Molecular clock regulates daily {alpha}1-2-fucosylation of NCAM within mouse secondary olfactory neurons [Glycobiology and Extracellular Matrices]

November 10th, 2014 by Kondoh, D., Tateno, H., Hirabayashi, J., Yasumoto, Y., Nakao, R., Oishi, K.

The circadian clock regulates various behavioral and physiological rhythms in mammals. Circadian changes in olfactory functions such as neuronal firing in the olfactory bulb (OB) and olfactory sensitivity have recently been identified, although the underlying molecular mechanisms remain unknown. We analyzed the temporal profiles of glycan structures in the mouse OB using a high-density microarray that includes 96 lectins, because glycoconjugates play important roles in the nervous system such as neurite outgrowth and synaptogenesis.
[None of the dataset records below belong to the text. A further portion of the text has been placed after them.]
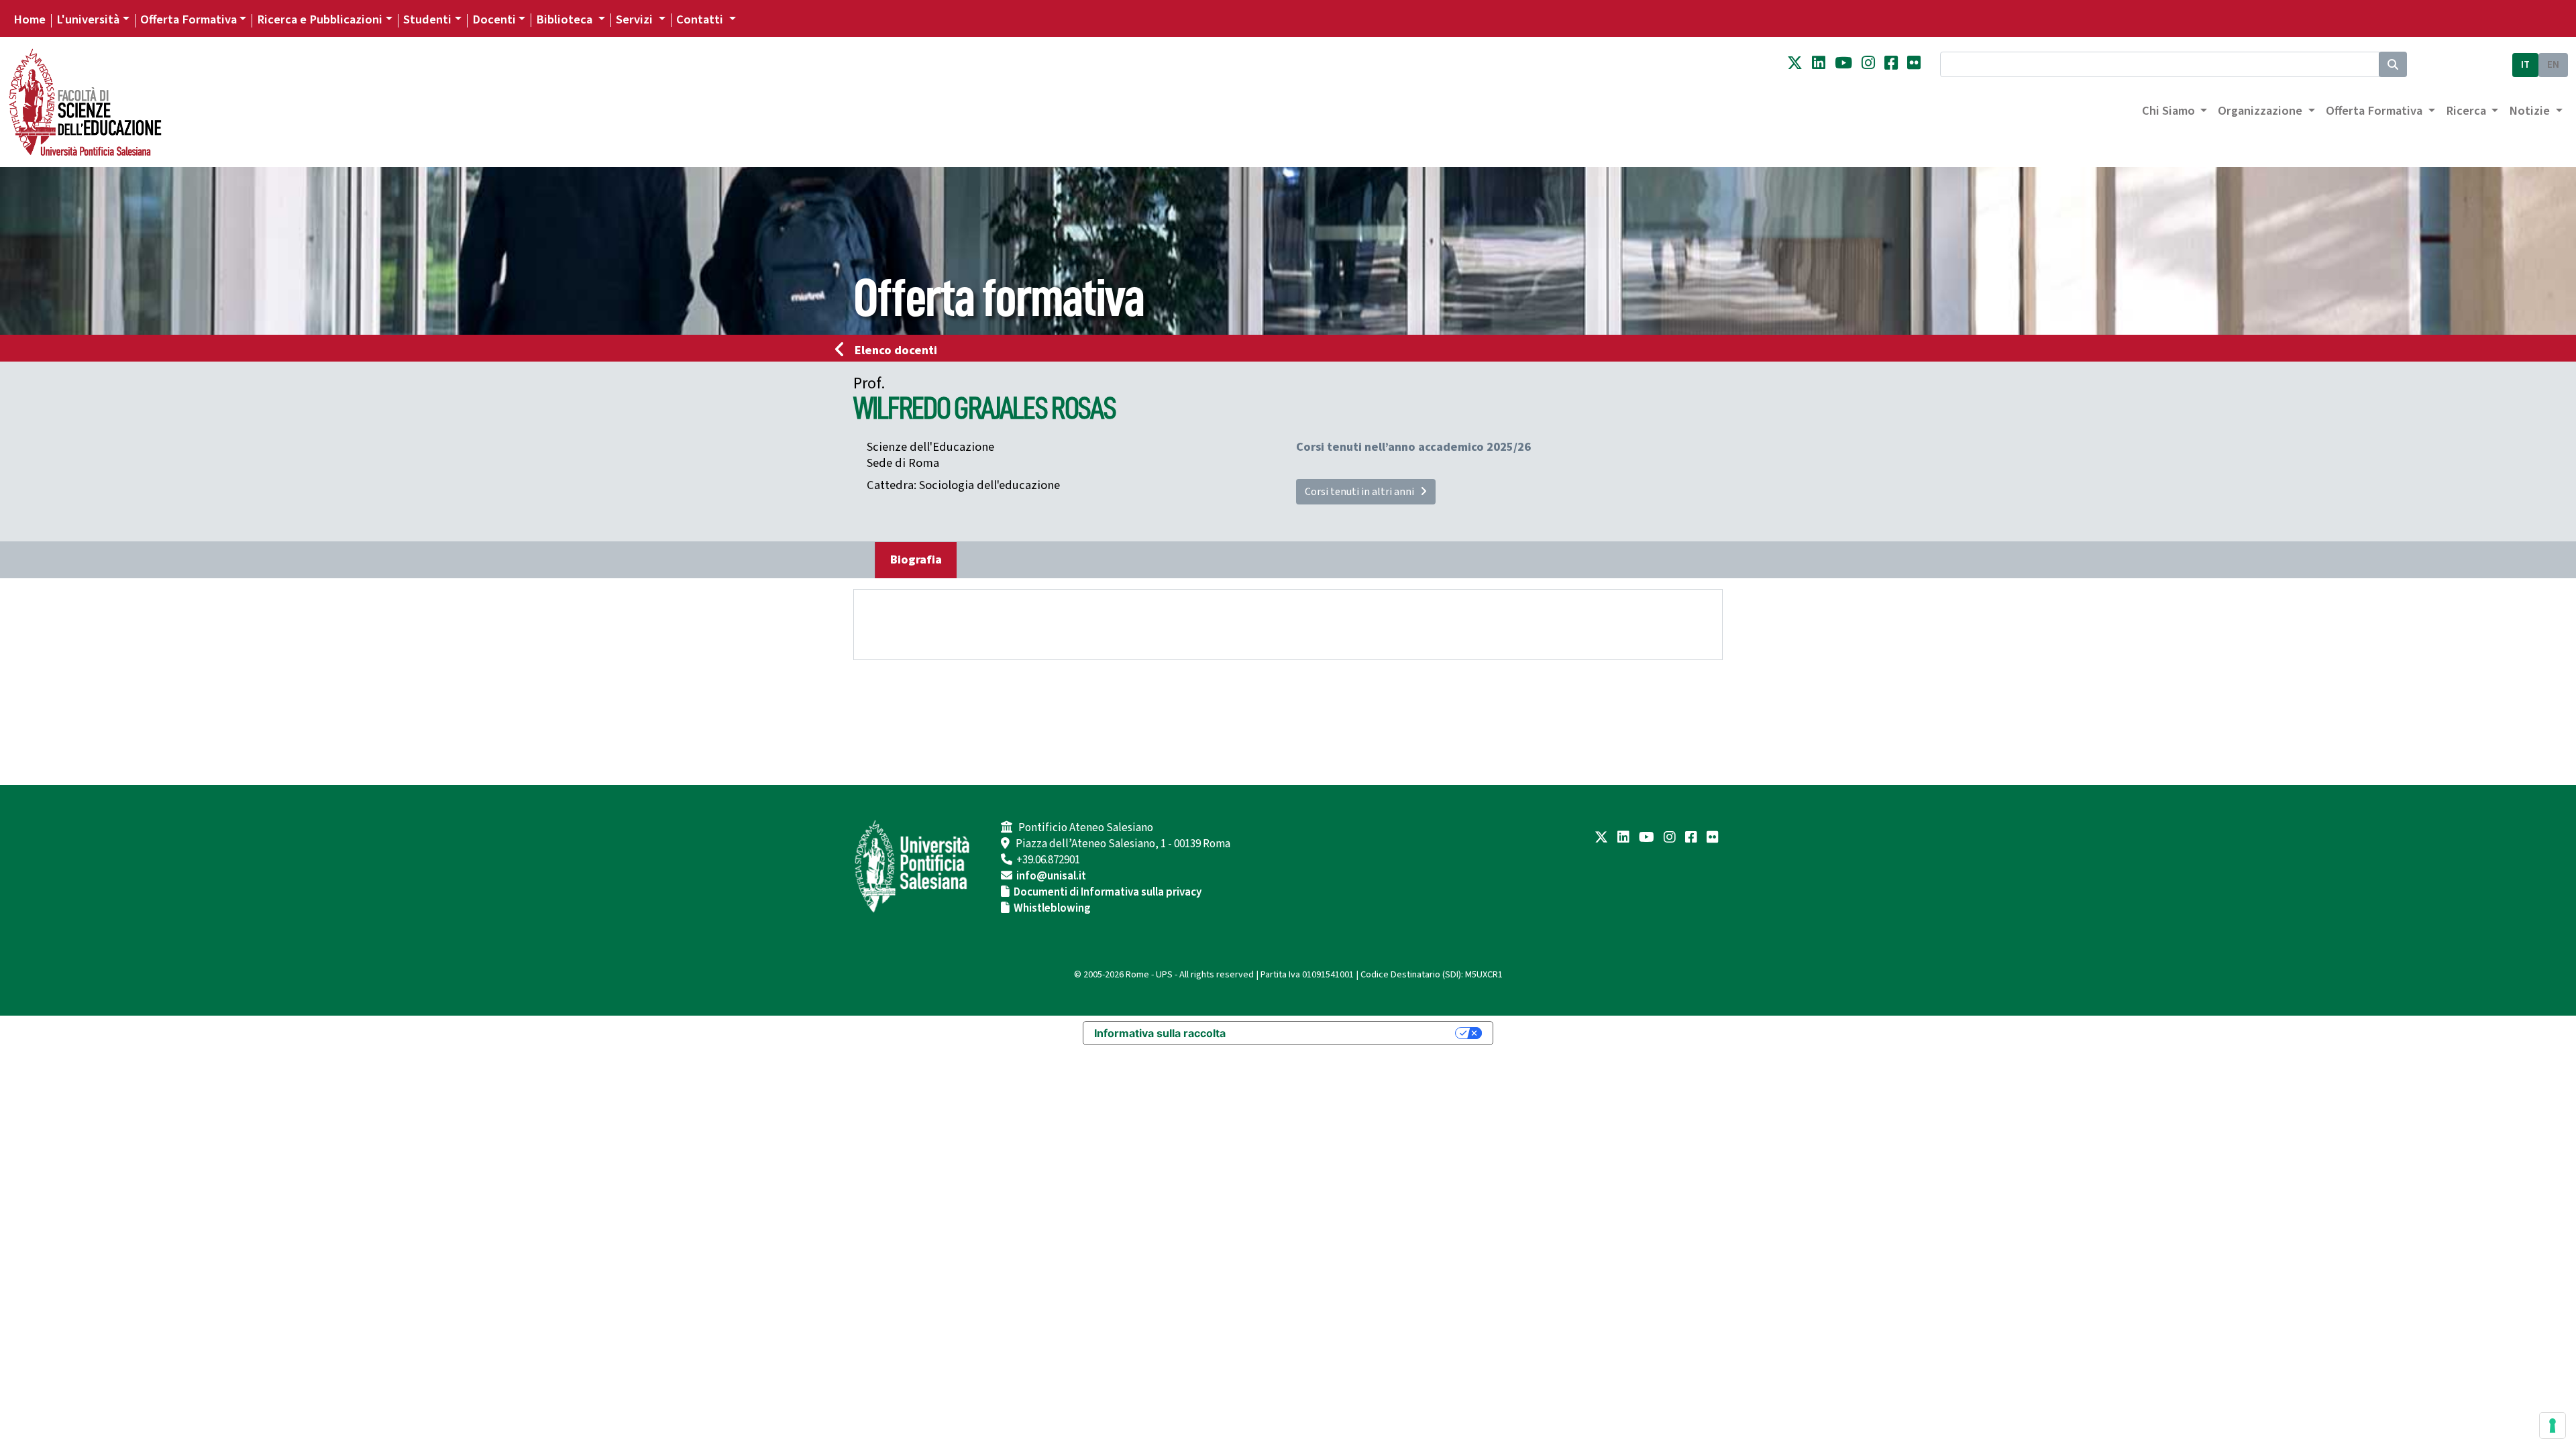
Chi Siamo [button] (2170, 110)
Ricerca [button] (2467, 110)
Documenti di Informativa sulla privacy (1107, 892)
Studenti (427, 19)
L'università (87, 19)
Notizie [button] (2531, 110)
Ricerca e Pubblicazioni (319, 19)
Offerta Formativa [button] (2375, 110)
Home (29, 19)
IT (2525, 65)
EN (2553, 65)
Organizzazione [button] (2261, 110)
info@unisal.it (1051, 876)
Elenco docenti (896, 350)
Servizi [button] (635, 19)
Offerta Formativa (188, 19)
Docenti (494, 19)
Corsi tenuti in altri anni (1362, 491)
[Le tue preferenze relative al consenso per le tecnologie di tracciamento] (2552, 1425)
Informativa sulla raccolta (1160, 1033)
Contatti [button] (701, 19)
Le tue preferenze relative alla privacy (1347, 1033)
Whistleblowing (1052, 908)
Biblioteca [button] (565, 19)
Sixteen lectin signals significantly fluctuated in the OB, and the intensity of all three that had high affinity for α1-2-fucose (α1-2Fuc) glycan in the microarray was higher during the nighttime. Histochemical analysis revealed that α1-2Fuc glycan located in a diurnal manner in the lateral olfactory tract that comprises axon bundles of secondary olfactory neurons. The amount of α1-2Fuc glycan associated with major target glycoprotein neural cell adhesion molecule (NCAM) varied in a diurnal fashion, although the mRNA and protein expression of Ncam1 did not. The mRNA and protein expression of Fut1, which is an α1-2-specific fucosyltransferase gene, was diurnal in the OB. Daily fluctuation of α1-2Fuc glycan was obviously damped in homozygous Clock mutant mice with disrupted diurnal Fut1 expression, suggesting that the molecular clock governs rhythmic α1-2-fucosylation in secondary olfactory neurons. These findings suggest the possibility that the molecular clock is involved in the diurnal regulation of olfaction via α1-2-fucosylation in the olfactory system.